Mobile strategy is baseball’s key to keeping fans engaged
Baseball season is back in full swing. After the celebration and fanfare of Opening Day games across the country, both teams and fans are now settling in for the long haul of 162 regular-season games spread out over a six-month period. This is heaven for baseball purists and dedicated fans, but there are problems, too: Baseball’s declining TV viewership has some wondering whether the game can provide enough to modern sports fans.

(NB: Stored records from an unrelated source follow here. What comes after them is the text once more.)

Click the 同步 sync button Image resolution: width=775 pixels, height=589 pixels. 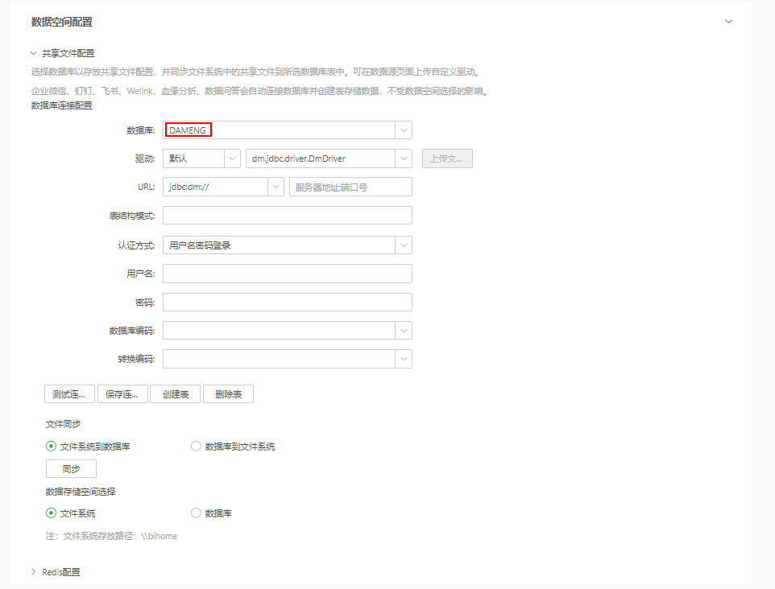(x=70, y=467)
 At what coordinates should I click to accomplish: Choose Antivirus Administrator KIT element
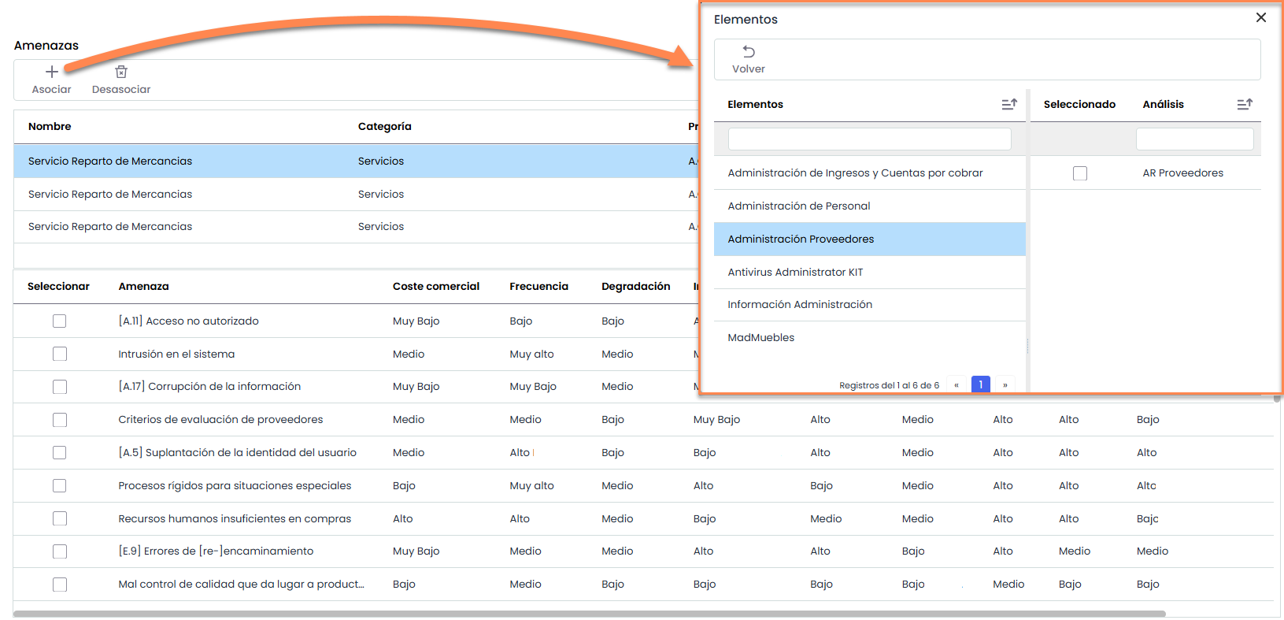click(x=795, y=273)
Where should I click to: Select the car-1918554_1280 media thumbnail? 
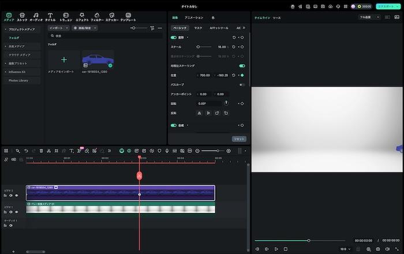coord(98,59)
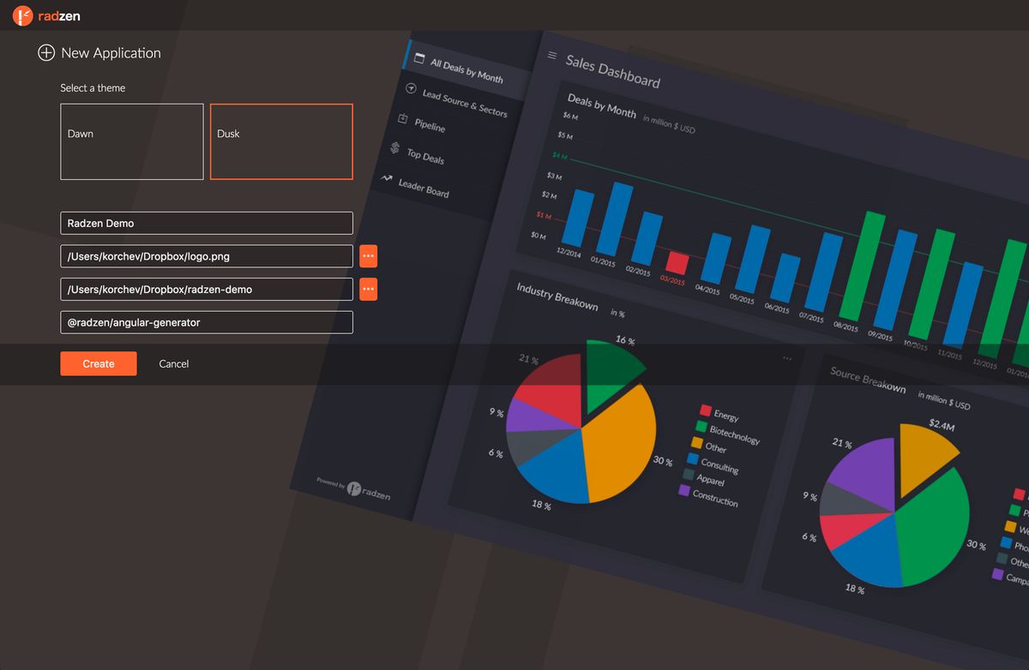Image resolution: width=1029 pixels, height=670 pixels.
Task: Open the overflow menu above Source Breakdown
Action: pyautogui.click(x=786, y=357)
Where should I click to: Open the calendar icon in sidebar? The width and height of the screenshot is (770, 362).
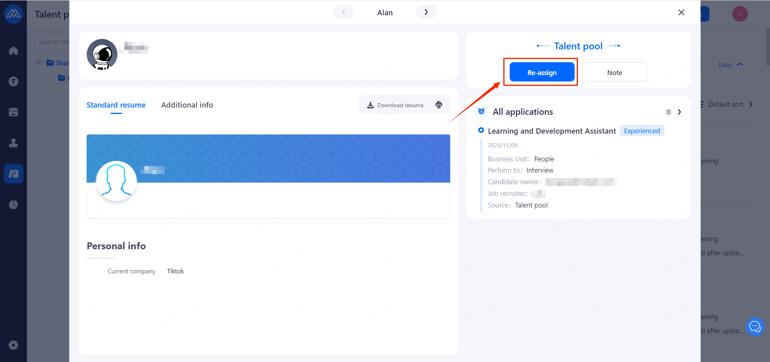[x=13, y=112]
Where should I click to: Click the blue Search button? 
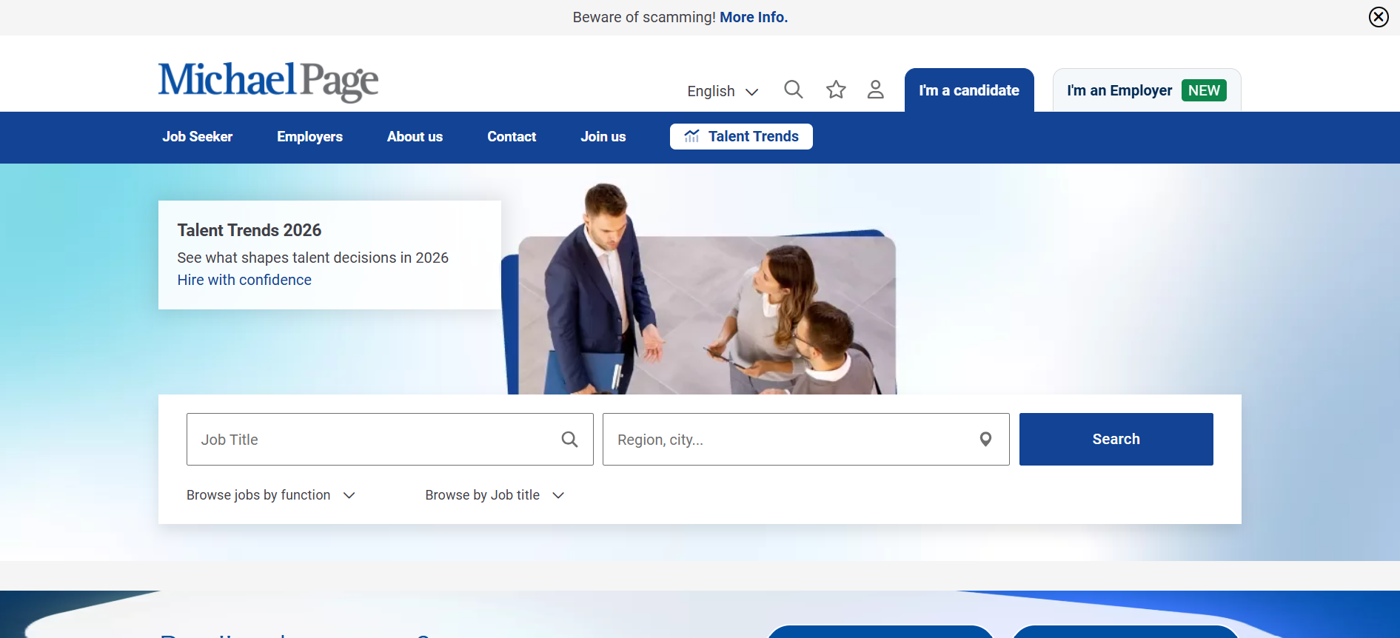coord(1116,439)
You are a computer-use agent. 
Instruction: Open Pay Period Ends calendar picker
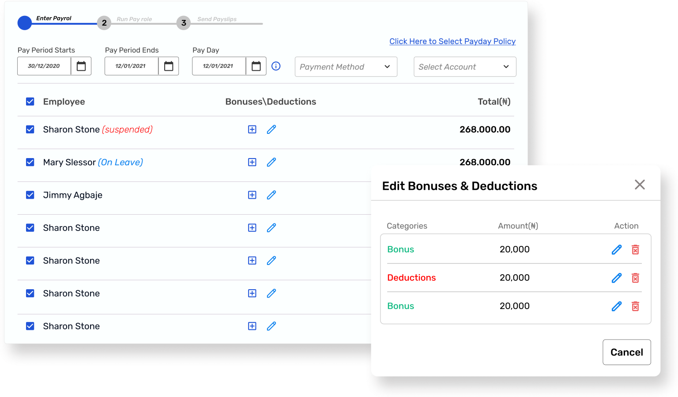[x=169, y=66]
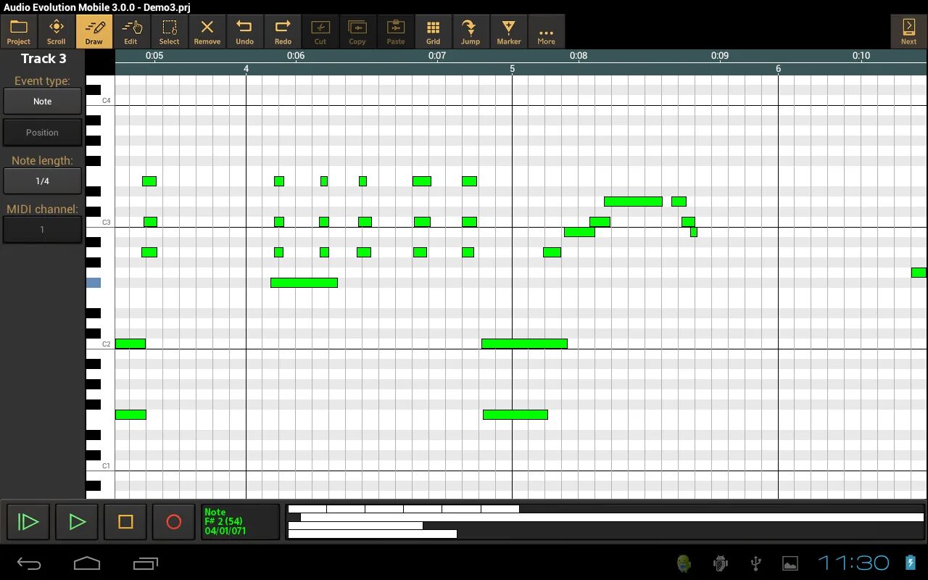Switch to the Scroll tool
The image size is (928, 580).
pos(56,31)
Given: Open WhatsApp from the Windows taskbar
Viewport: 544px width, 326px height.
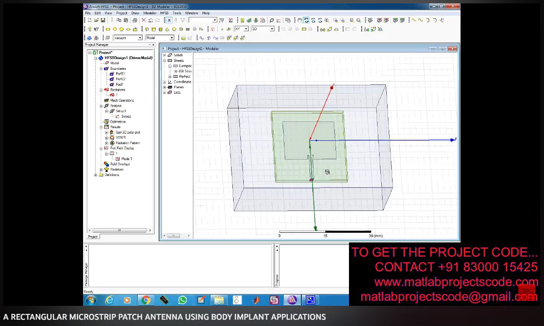Looking at the screenshot, I should 182,300.
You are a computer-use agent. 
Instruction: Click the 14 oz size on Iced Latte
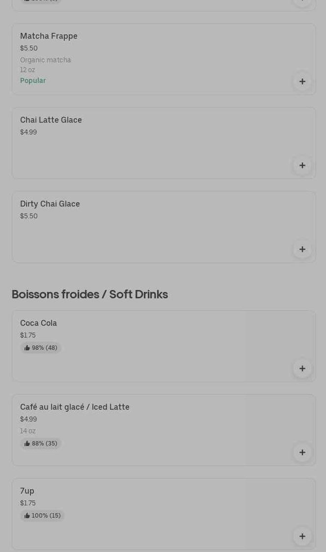point(28,431)
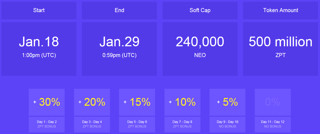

Mobile strategy is being looked at as a partial solution to that problem. Major League Baseball is evolving in many ways, including implementing rule changes to speed up the pace of play. Yet technology has plenty to contribute to these efforts as well. Like other sports leagues, MLB is spearheading a range of mobile products and projects aimed to increase fan engagement while building better experiences for baseball fans everywhere.
Improved mobile streaming
Live-streaming of games is a huge part of MLB’s success. Even though TV viewership is on the decline, the company is making a killing through its digital video subscription services. Baseball fans can choose to gain digital broadcast access to every MLB game throughout the season, or they can subscribe to a single team’s games to follow their favorite throughout the year.
MLB.tv aims to be the most comprehensive sports streaming service out there. The streaming service currently supports more than 400 different devices spanning a range of operating systems. In addition to its subscription service, MLB.tv also offers a free daily game that any viewer can watch without having to pay a subscription. This service is helping MLB connect teams to fans outside of its primary market while also enabling a baseball game viewing literally anywhere a phone data signal is received.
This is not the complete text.